A federal appeals court on Thursday ruled that employees are covered by anti-retaliation provisions for whistleblowers provided by the Dodd-Frank Act even if they don’t file a report with the Securities and Exchange Commission.

The ruling, a 2-1 vote by a judicial panel of the 2nd U.S. Circuit Court of Appeals in New York, concerns a Daniel Berman, former finance director at Neo@Oglivy, a unit of advertising company WPP. Berman claims that after internally reporting a variety of accounting irregularities he was terminated in April 2013.

For about six months after he was fired, Berman did not report any allegedly unlawful activities to the SEC. In October 2013, after the limitations period on one of his Sarbanes-Oxley claims had ended, he provided information to the Commission. In January 2014, he sued Neo and WPP, alleging that he was discharged in violation of the whistleblower protection provisions of Section 21F of the Dodd-Frank Act and in breach of his employment contract.

Here’s where it all gets tricky. The Dodd-Frank Act, and the SEC rulemaking it required, uses ambiguous and arguably contradictory language, when addressing anti-retaliation protections. While the rule says that, “to be eligible for an award, you must submit original information to the Commission,” other language is not so clear cut. Elsewhere, the rule says: “For purposes of the anti-retaliation protections… you are a whistleblower if: you possess a reasonable belief that the information you are providing relates to a possible securities law violation that has occurred, is ongoing, or is about to occur.”

“The anti-retaliation protections apply whether or not you satisfy the requirements, procedures and conditions to qualify for an award,” the rule adds.

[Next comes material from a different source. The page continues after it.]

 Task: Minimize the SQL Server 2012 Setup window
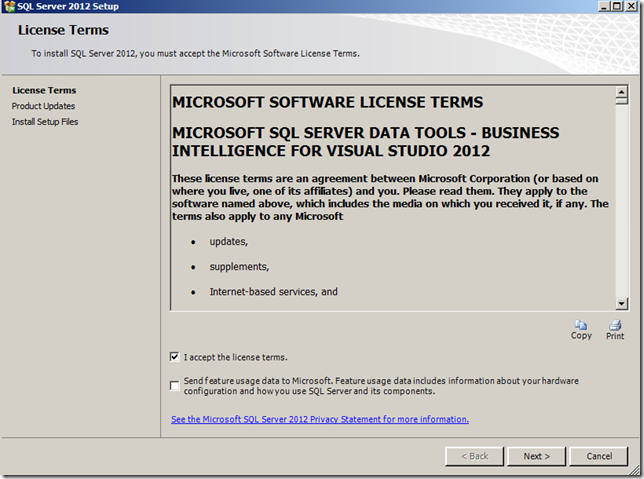click(x=603, y=6)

In Aug. 4, 2015, the SEC issued a release “to clarify that, for purposes of the employment retaliation protections provided by Section 21F of the Securities Exchange Act, an individual’s status as a whistleblower does not depend on adherence [to the reporting procedures specified in Rule 21F-9(a).] That view was echoed in an amicus brief filed with the court.

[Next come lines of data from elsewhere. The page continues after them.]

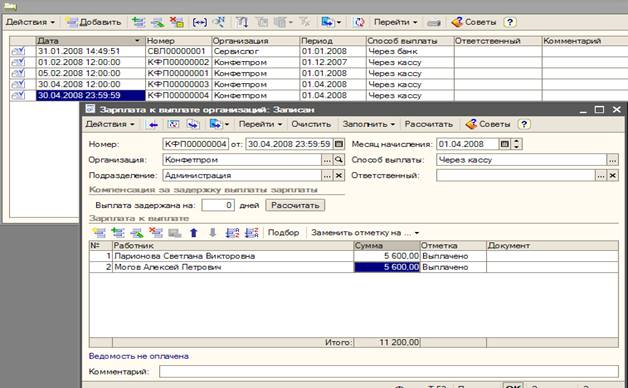The height and width of the screenshot is (388, 628).
Task: Click the Месяц начисления stepper arrows
Action: point(517,144)
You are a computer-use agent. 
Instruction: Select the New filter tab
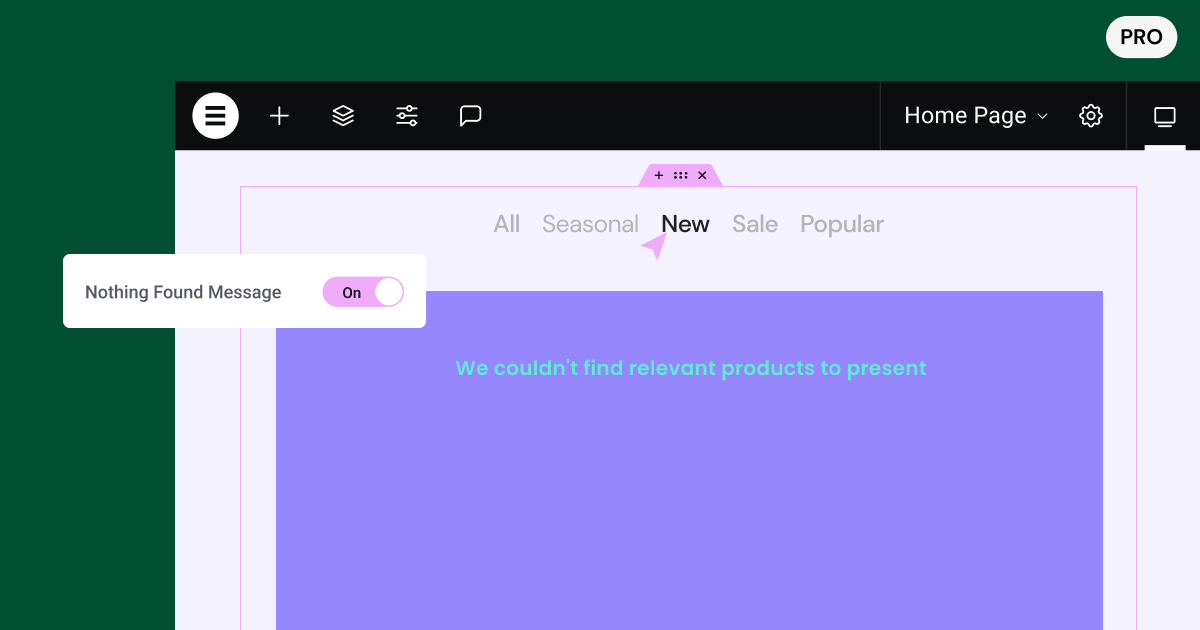coord(685,224)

In this week’s decision, the majority of judges agreed with the SEC’s assertion that whistleblower protections applied to Berman without his having to go to the regulator.

Judge Dennis Jacobs, however, in his dissenting opinion, took issue with the legal interpretation offered by his colleagues. “The majority and the SEC have altered a federal statute by deleting three words—“to the Commission”—from the definition of “whistleblower” in the Dodd-Frank Act,” he wrote. “No doubt, my colleagues in the majority, assisted by the SEC or not, could improve many federal statutes by tightening them or loosening them, or recasting or rewriting them. I could try my hand at it. But our obligation is to apply congressional statutes as written. In this instance, the alteration creates a circuit split, and places us firmly on the wrong side of it.”

“Given this new development, employers are advised to review their internal reporting policies and to proceed with caution when disciplining or terminating an employee that has raised internal complaints,” says Greg Keating, chair of the whistleblower practice group at law firm Choate, Hall & Stewart. “Employers should consult with employment counsel and stay apprised of new developments in this area, especially since the circuit split [the 5th Circuit previously ruled against a whistleblower in a simiar case, Asadi v. GE Energy] could leave to an eventual Supreme Court decision.